2026-01-14 中国科学院(CAS)
Overview of “process ramanomics”. Single-cell Raman fingerprints collected across fermentation provide a fast, label-free window into brewing progress with single-cell resolution. (Image by LIU Yang)
<関連情報>
- https://english.cas.cn/newsroom/research_news/life/202601/t20260114_1145714.shtml
- https://www.sciencedirect.com/science/article/pii/S0960852425017559
ビール発酵中の細胞外および細胞内代謝産物の生成と相互変換をラマノミクスで追跡 Tracking production and interconversion of extra- and intra-cellular metabolites during beer fermentation by ramanomics
Yang He, Yuehui He, Yuanyuan Zhou, Xunrong Li, Xinran Zhang, Yuetong Ji, Junhong Yu, Jian Xu
Bioresource Technology Available online: 9 December 2025
DOI:https://doi.org/10.1016/j.biortech.2025.133788
Highlights
- Single-Cell Raman Spectrum (SCRS) enables measurement of intracellular metabolites in individual beer yeast cells.

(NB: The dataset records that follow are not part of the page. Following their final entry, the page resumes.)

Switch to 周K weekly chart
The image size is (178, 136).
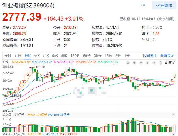tap(37, 55)
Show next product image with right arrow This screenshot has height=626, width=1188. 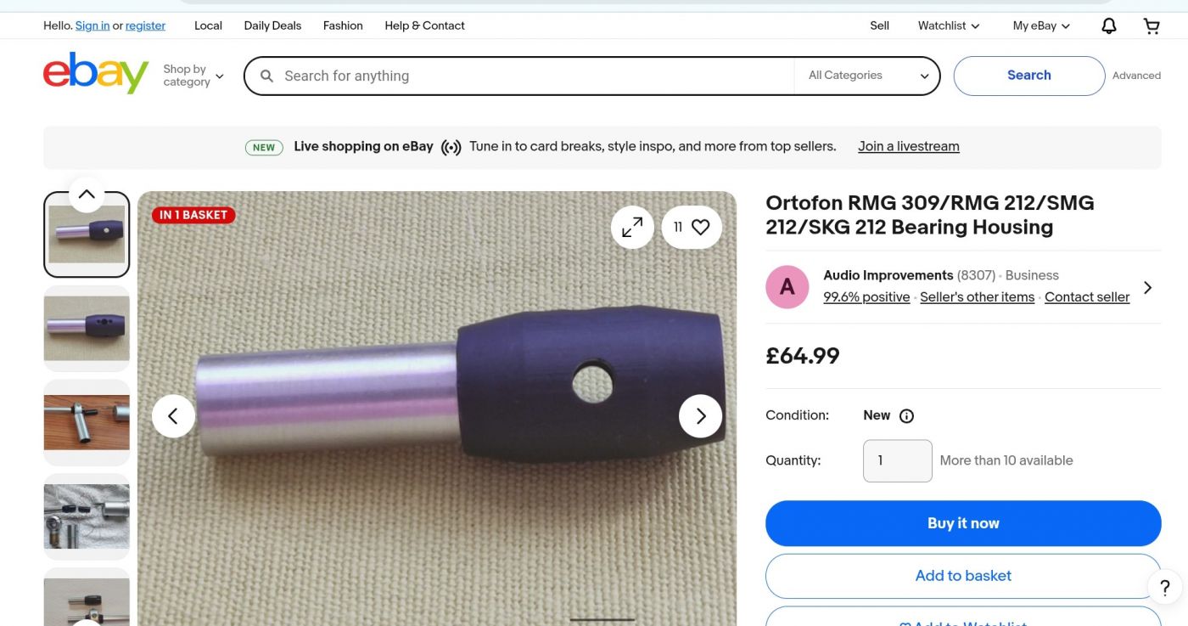click(x=700, y=416)
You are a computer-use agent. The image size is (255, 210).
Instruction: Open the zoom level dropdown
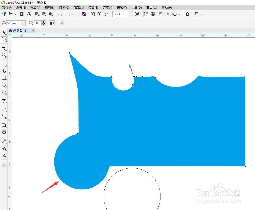(131, 14)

- The contents of extracellular metabolites of individual beer yeast can be modelled at single-cell resolution by SCRS.
- Ramanome analysis facilitates real-time monitoring of population heterogeneity in beer yeast during fermentation.
- Intra-Ramanome Correlation Analysis (IRCA) reveals potential interconversions of extra- and intra-cellular metabolites.
Abstract
Cellular metabolic state and its heterogeneity are pivotal features that determine fermentation productivity, yet label-free monitoring has generally been difficult. Employing beer fermentation by Saccharomyces pastorianus as a model, we demonstrated that temporal sampling of ramanomes, the collection of spontaneous Single-Cell Raman Spectra (SCRS) from an isogenic population, provides rich insights into the profiles and inter-conversion of both intra- and extra-cellular metabolites. Among 43 extracellular metabolic phenotypes, ramanomes successfully modeled 19 of them, including the extracellular levels of four alcohols, four esters, four amino acids, two acids, and four mono- and di-saccharide substrates, plus the alcohol-to-ester ratio. Moreover, Intra-Ramanome Correlation Analysis (IRCA) revealed potential metabolic interactions in pairs of intracellular metabolites, extracellular metabolites, and medium substrates. Specifically, carbohydrates were the most active intracellular metabolites, while proteins significantly influenced alcohol and ester synthesis on Day 1 of fermentation. Additionally, both alcohols and esters showed negative correlations with extracellular amino acids and acids. The global-IRCN average degree, reflecting metabolic network complexity, increased over time and was positively correlated with extracellular levels of key products such as n-propanol and various esters, while negatively correlated with acetic acid and certain sugars. Therefore, by enabling non-destructive, label-free, and rapid modeling of both intra- and extracellular metabolite levels, ramanomics can find wide applications in process monitoring and control.